=== Data for analysis ===

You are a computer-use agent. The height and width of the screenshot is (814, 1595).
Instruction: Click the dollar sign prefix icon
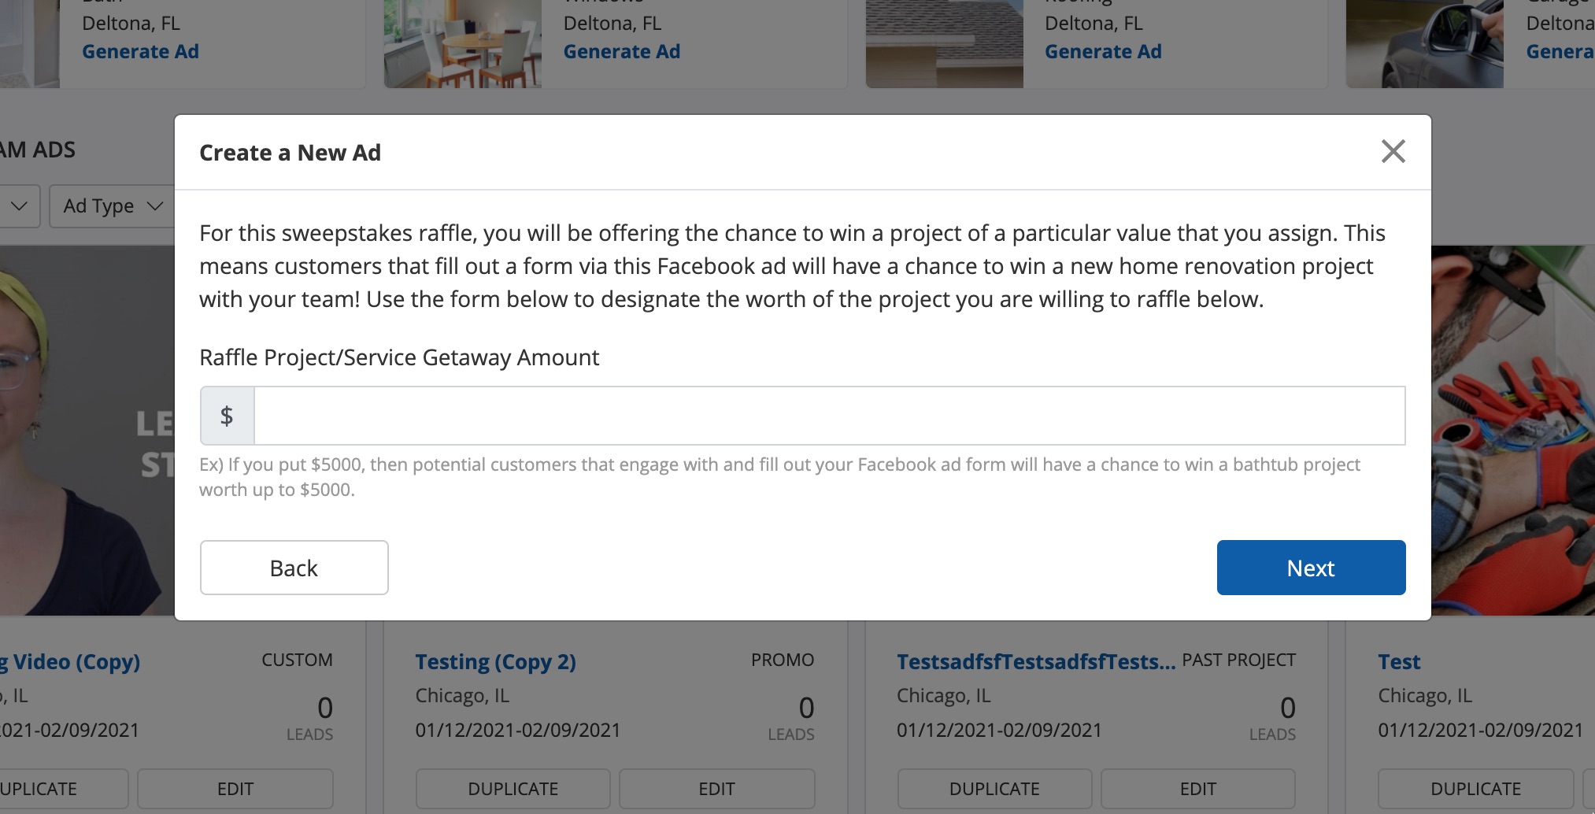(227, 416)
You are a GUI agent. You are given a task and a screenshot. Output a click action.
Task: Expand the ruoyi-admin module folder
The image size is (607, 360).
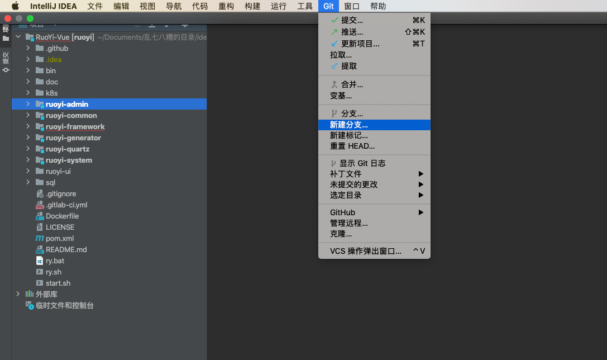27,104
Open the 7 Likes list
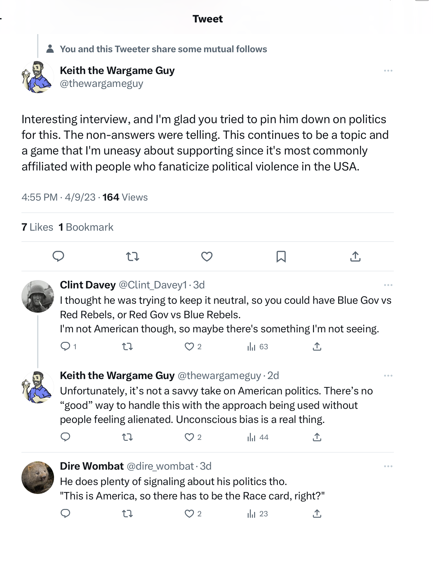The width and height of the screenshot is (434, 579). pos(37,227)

===
=== Data for analysis ===

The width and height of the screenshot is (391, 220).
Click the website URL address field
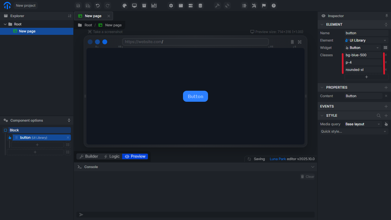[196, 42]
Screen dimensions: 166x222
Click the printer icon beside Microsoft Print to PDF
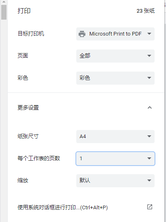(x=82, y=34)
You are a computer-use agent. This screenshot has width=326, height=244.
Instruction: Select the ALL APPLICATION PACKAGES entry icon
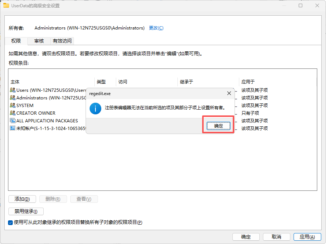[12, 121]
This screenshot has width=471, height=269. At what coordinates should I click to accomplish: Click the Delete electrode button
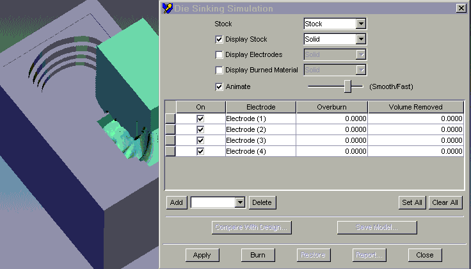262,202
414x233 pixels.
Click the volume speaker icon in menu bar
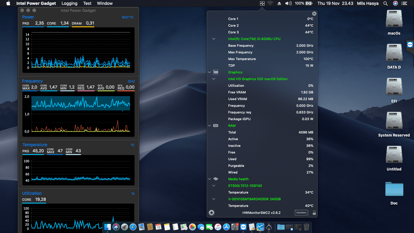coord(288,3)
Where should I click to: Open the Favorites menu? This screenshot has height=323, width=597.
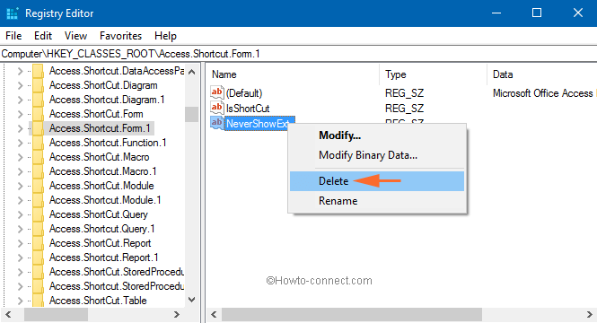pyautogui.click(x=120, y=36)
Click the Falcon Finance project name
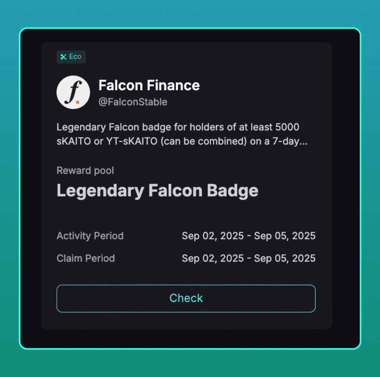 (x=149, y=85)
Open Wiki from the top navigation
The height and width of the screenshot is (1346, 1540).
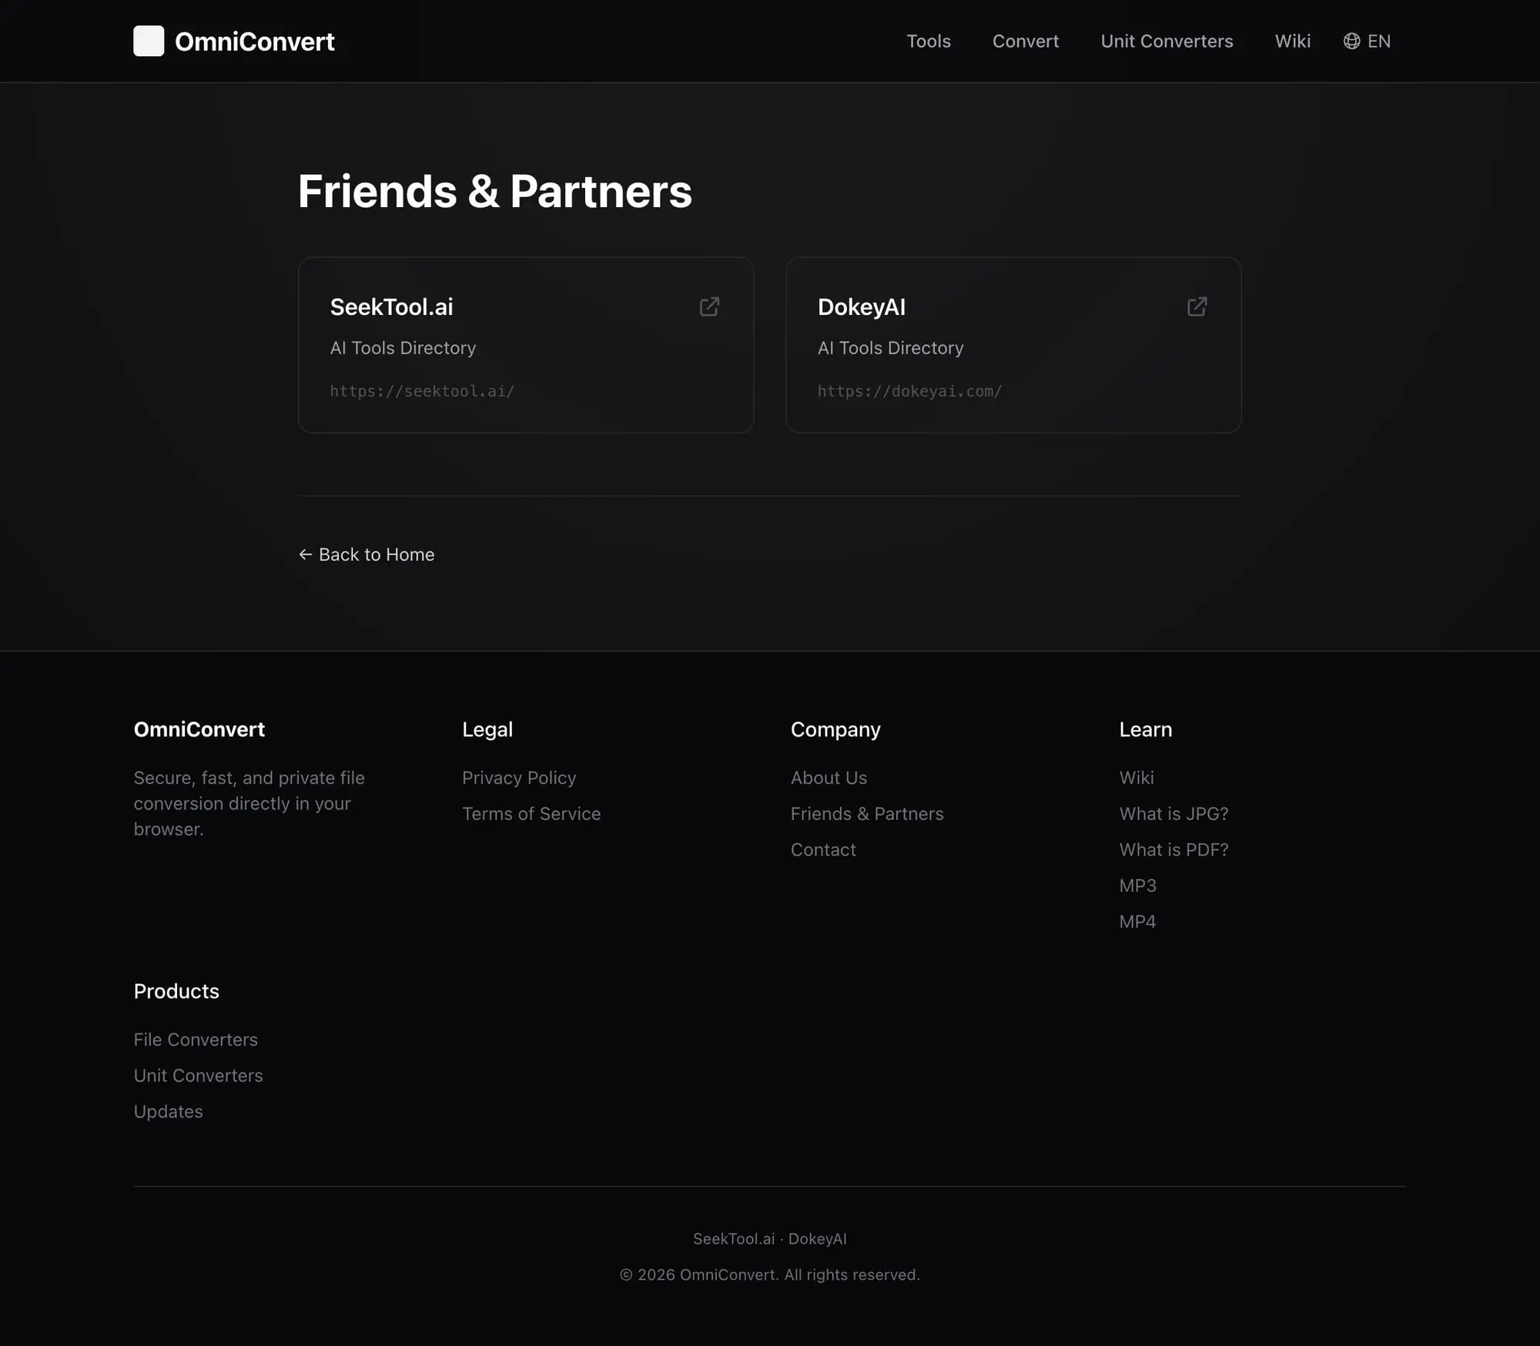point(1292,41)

===

--- Required work ---
What is needed is an exact copy of only the lines above from the one with "You are a computer-use agent. The" to the one with "Task: Expand the ruoyi-admin module folder", both kept, with every picture left out.

--- Your response ---
You are a computer-use agent. The height and width of the screenshot is (814, 1595).
Instruction: Click the dollar sign prefix icon
(227, 416)
You are a GUI agent. You are given a task and a screenshot. Output a click action.
Task: Expand the ruoyi-admin module folder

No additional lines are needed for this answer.